Demis Hassabis may think OpenAI’s text-to-video generator is more advanced than the one his own company created.

According to The Information, Google CEO DeepMind recently told a colleague that it might be difficult for Google to match OpenAI’s Sora.

Sora can generate videos up to a minute long that can consist of “complex scenes with multiple characters,” OpenAI said during its unveiling. Demos of the Sora-generated videos went viral in February and seemed to impress many people.

Google has its own text-to-video generator, Lumiere, which it revealed in a research paper in January. It can generate five-second clips with a text prompt.

The company, which recently released its experimental AI model Gemini 1.5, said in the research paper that creating tools that can detect “bias and malicious use cases” is crucial to ensuring its security .

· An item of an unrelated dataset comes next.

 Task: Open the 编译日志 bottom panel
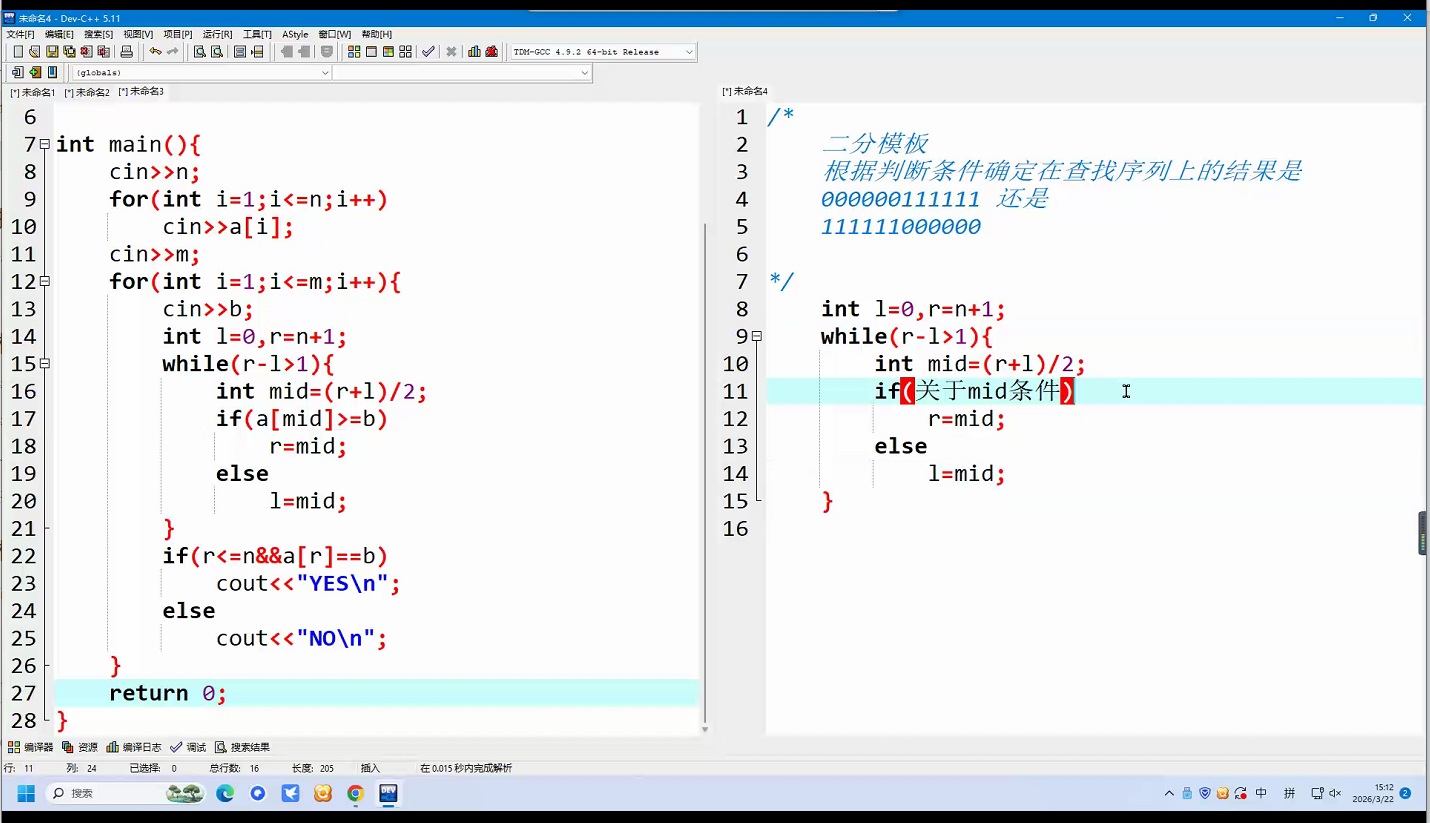[134, 747]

That’s because there is a “risk of misuse to create false or harmful content” with Lumiere, and it faced such an issue with Gemini’s image generator in February. Google suspended the rollout of its image generator after producing images of people of color in historically inaccurate contexts.

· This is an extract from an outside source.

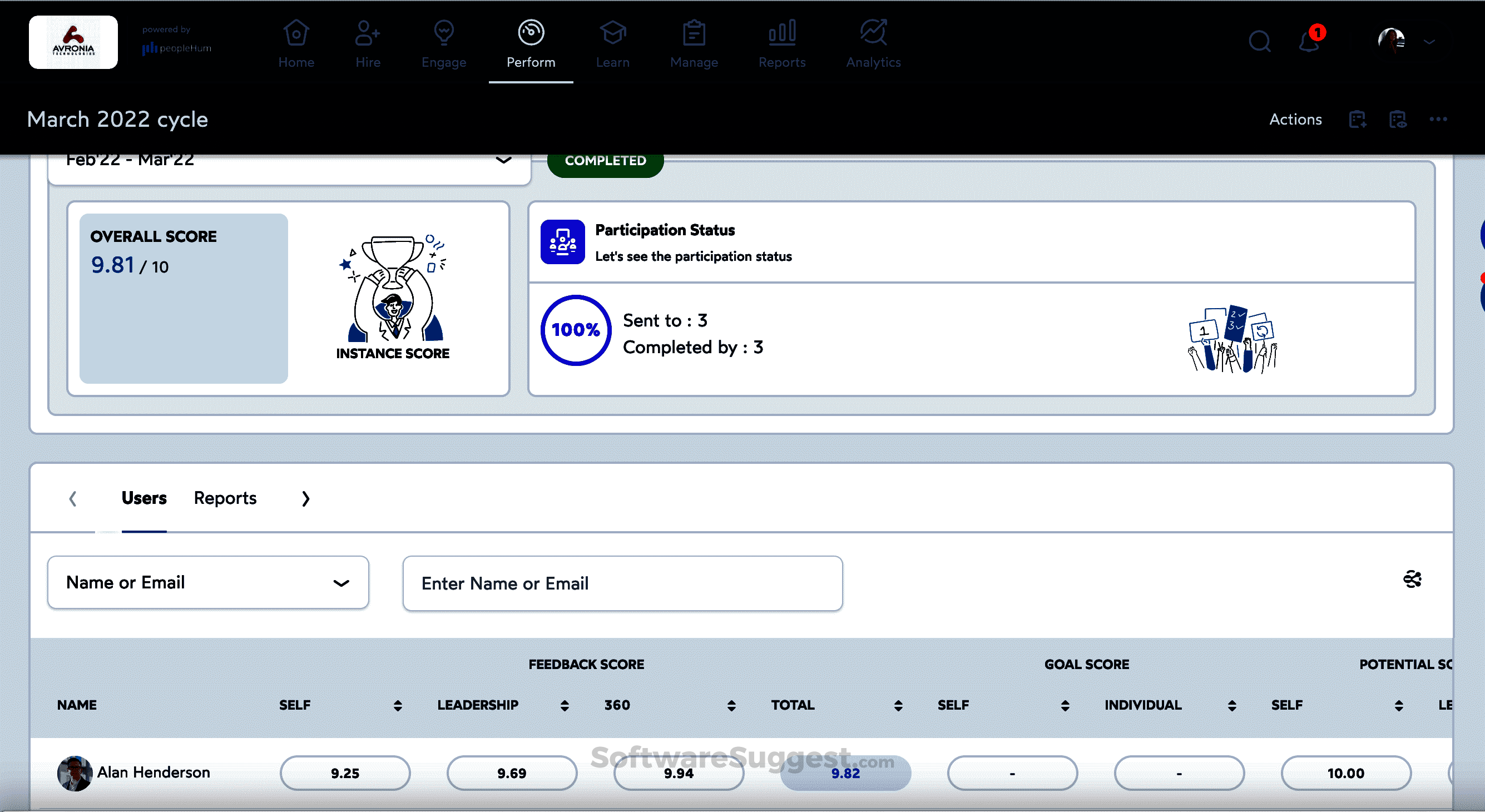Click the Enter Name or Email field
Viewport: 1485px width, 812px height.
(x=622, y=583)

Hassabis’ take on Lumiere versus Sora comes as major tech companies continue in an AI race with competing products. But to achieve victory, they must obtain a significant amount of data to power their systems and advance technology.

OpenAI Chief Technology Officer Mira Murati told the Wall Street Journal last month that she didn’t know if Sora was trained on YouTube videos.

YouTube CEO Neal Mohan then told Bloomberg last week that he didn’t know whether OpenAI used YouTube content to train its video generator. He added that this would constitute a “blatant violation” of the platform’s terms of use.

The New York Times reported last week that OpenAI used YouTube videos to improve its speech recognition tool Whisper, citing unnamed sources.

According to the report, OpenAI has transcribed over a million hours of YouTube videos and the transcribed text has been integrated into its GPT-4 model.

Google also used YouTube to transcribe videos and train its AI models, the Times reported. This may infringe on the copyrights held by the content creators.

Google DeepMind and OpenAI did not immediately respond to Business Insider’s requests for comment, made outside of normal business hours.